(Records excerpted from a collection)
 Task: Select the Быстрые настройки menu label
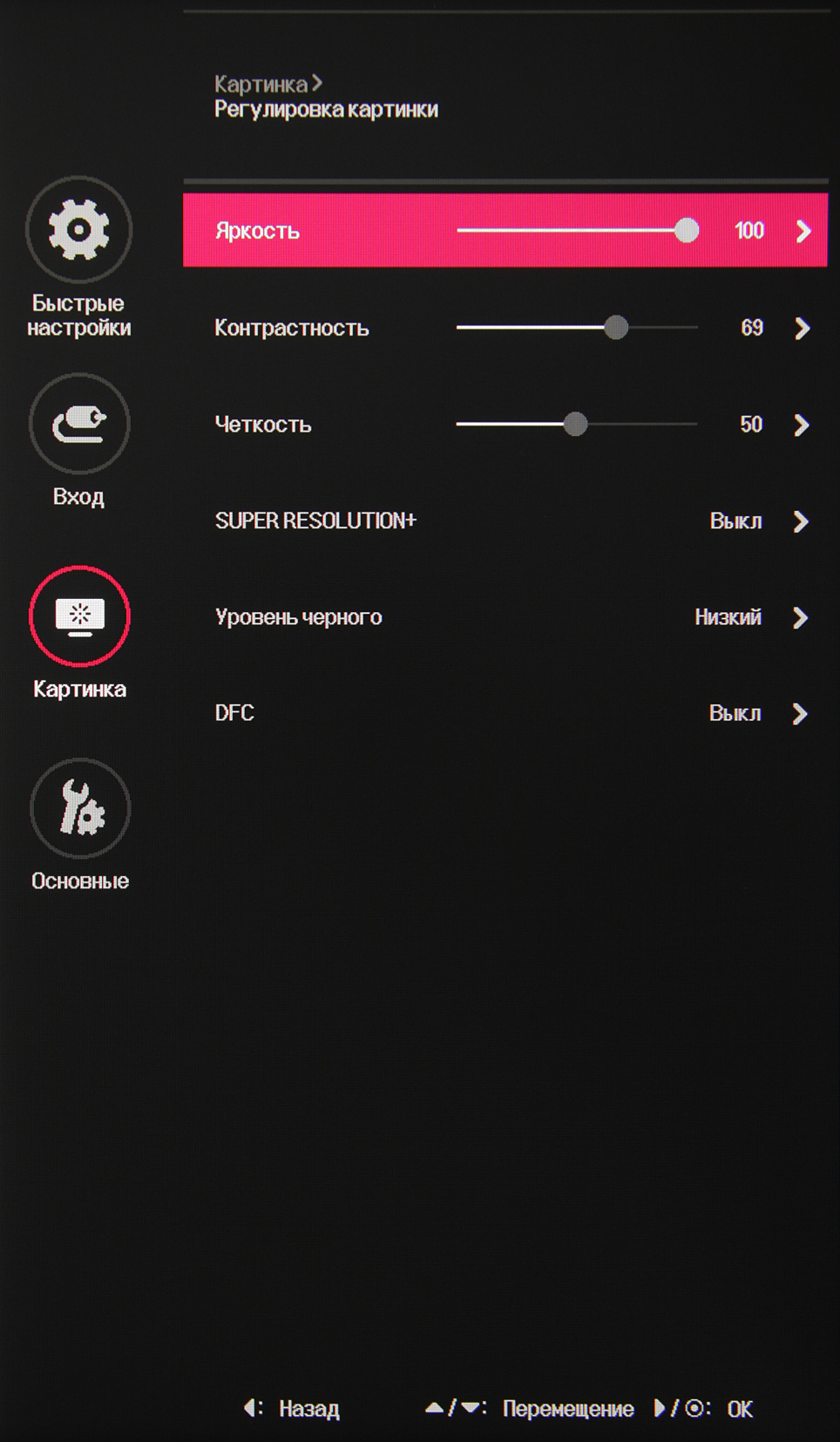[78, 316]
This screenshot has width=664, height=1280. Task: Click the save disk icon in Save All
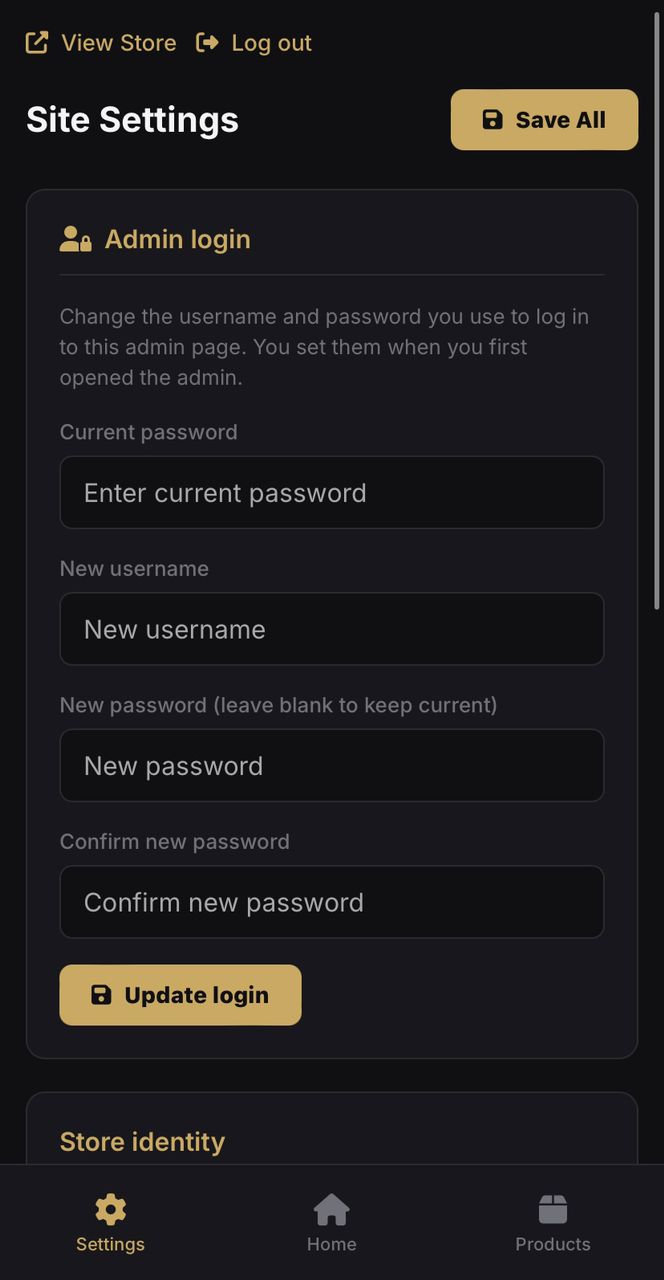pyautogui.click(x=492, y=119)
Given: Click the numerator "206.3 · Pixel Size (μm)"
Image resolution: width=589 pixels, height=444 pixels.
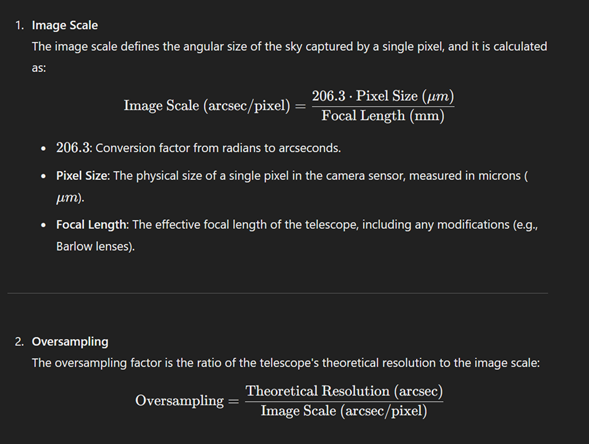Looking at the screenshot, I should [x=383, y=96].
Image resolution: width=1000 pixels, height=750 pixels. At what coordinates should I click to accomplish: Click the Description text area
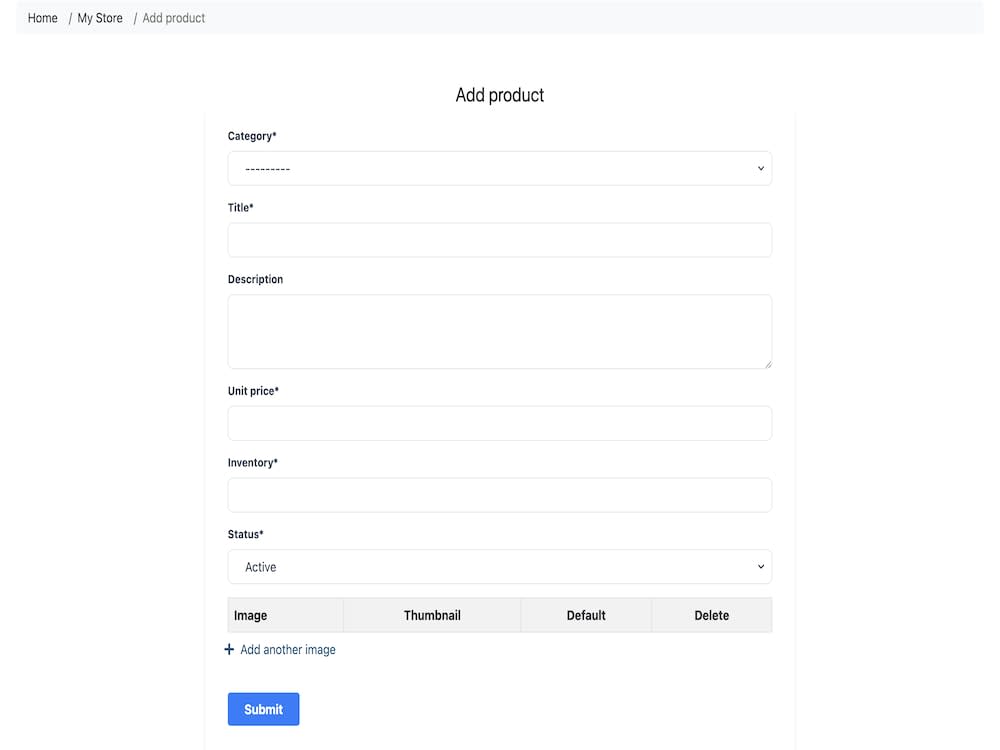[500, 330]
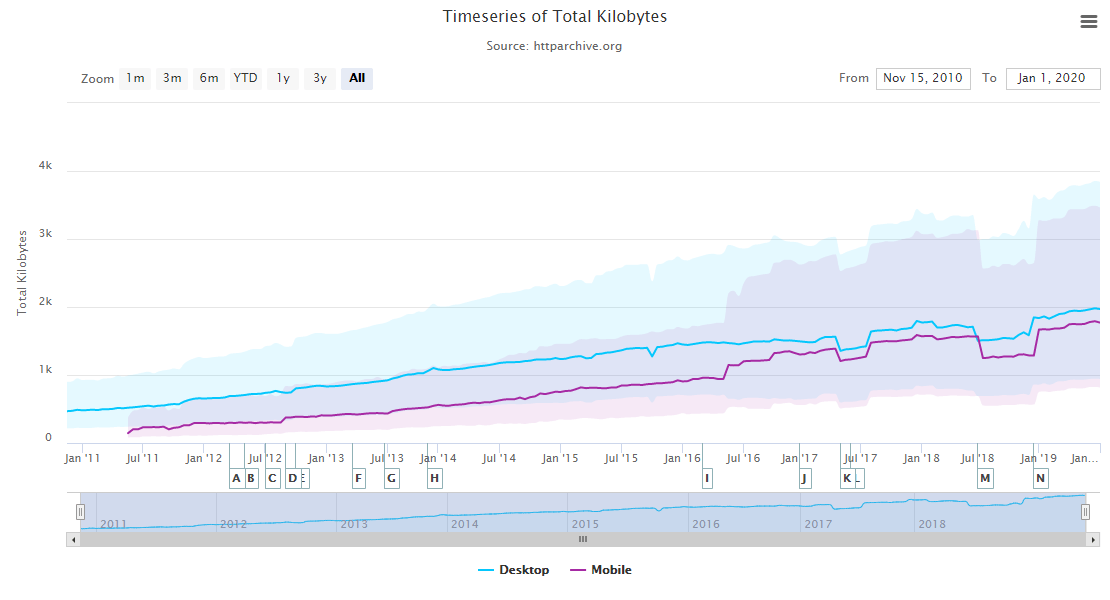Click the scrollbar left arrow
The image size is (1110, 600).
click(73, 539)
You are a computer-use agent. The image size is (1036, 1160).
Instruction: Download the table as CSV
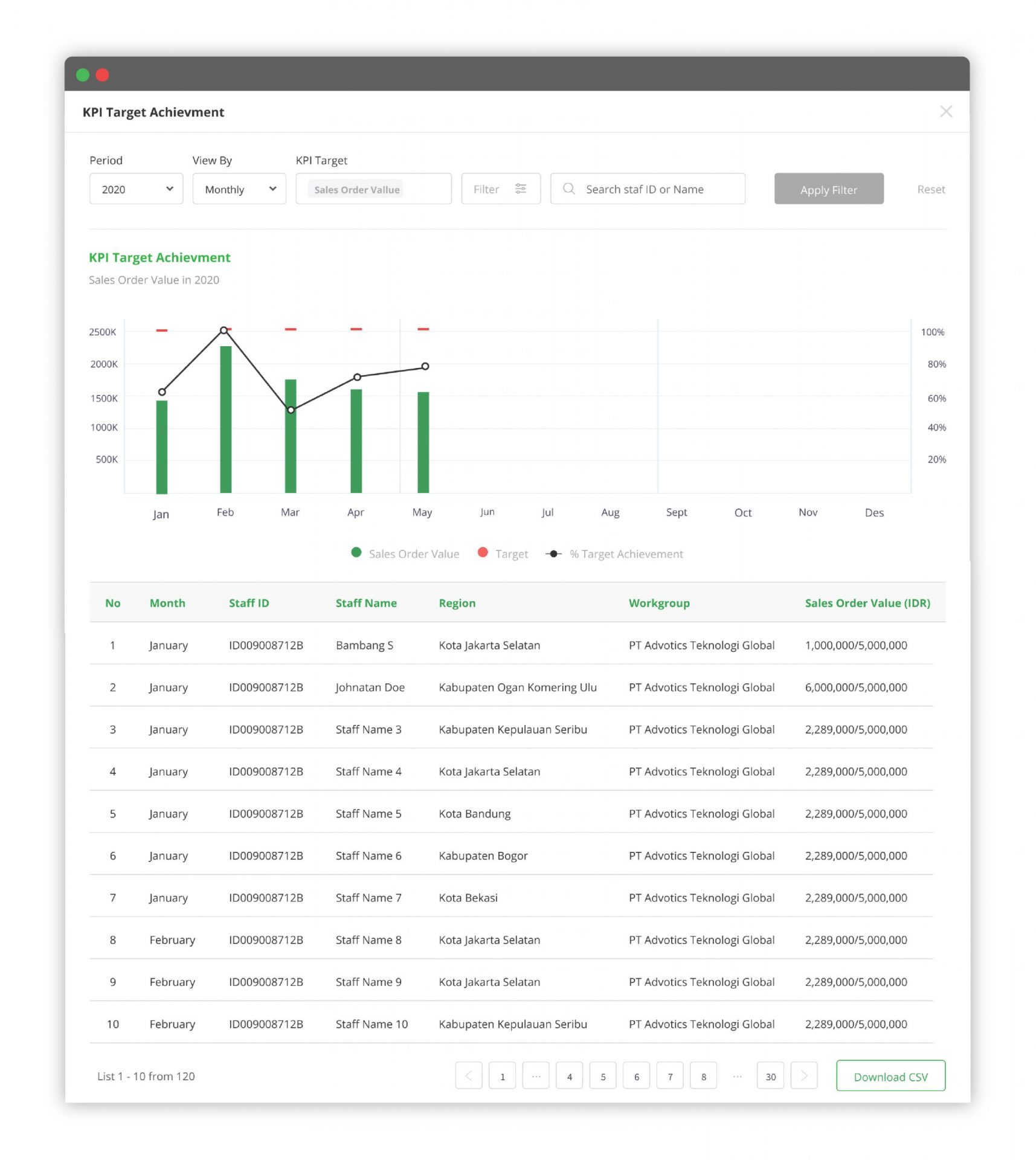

YOUR TASK> Would you return all the data exactly as given, minus the pictures?

SOLUTION BELOW>
 Task: Select the Быстрые настройки menu label
[78, 316]
This screenshot has width=664, height=1280. Task: Click the save disk icon in Save All
pyautogui.click(x=492, y=119)
Given: Click the numerator "206.3 · Pixel Size (μm)"
Image resolution: width=589 pixels, height=444 pixels.
Looking at the screenshot, I should [x=383, y=96].
Image resolution: width=1000 pixels, height=750 pixels. At what coordinates should I click to accomplish: Click the Description text area
[500, 330]
Click the scrollbar left arrow
The image size is (1110, 600).
click(73, 539)
You are a computer-use agent. The image size is (1036, 1160).
Instruction: Download the table as CSV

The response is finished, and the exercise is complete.